ASSIGNMENT
The response must reproduce exactly every line of the material below holding the word "computer".
DATA SECTION below:
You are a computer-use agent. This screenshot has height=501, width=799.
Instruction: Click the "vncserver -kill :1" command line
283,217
End of DATA SECTION.
DATA SECTION below:
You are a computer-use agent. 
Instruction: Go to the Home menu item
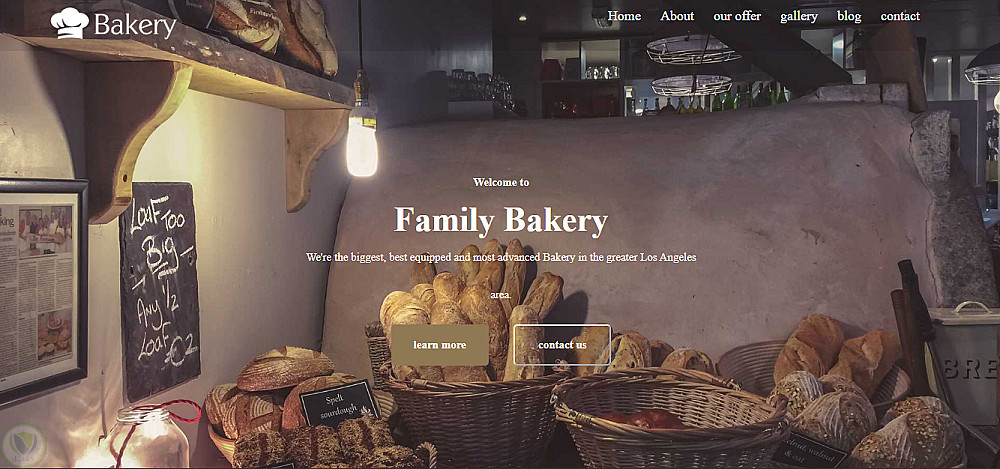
End of DATA SECTION.
SOLUTION FOR THIS TASK
You are a computer-use agent. This screenshot has height=501, width=799.
You are a computer-use agent. 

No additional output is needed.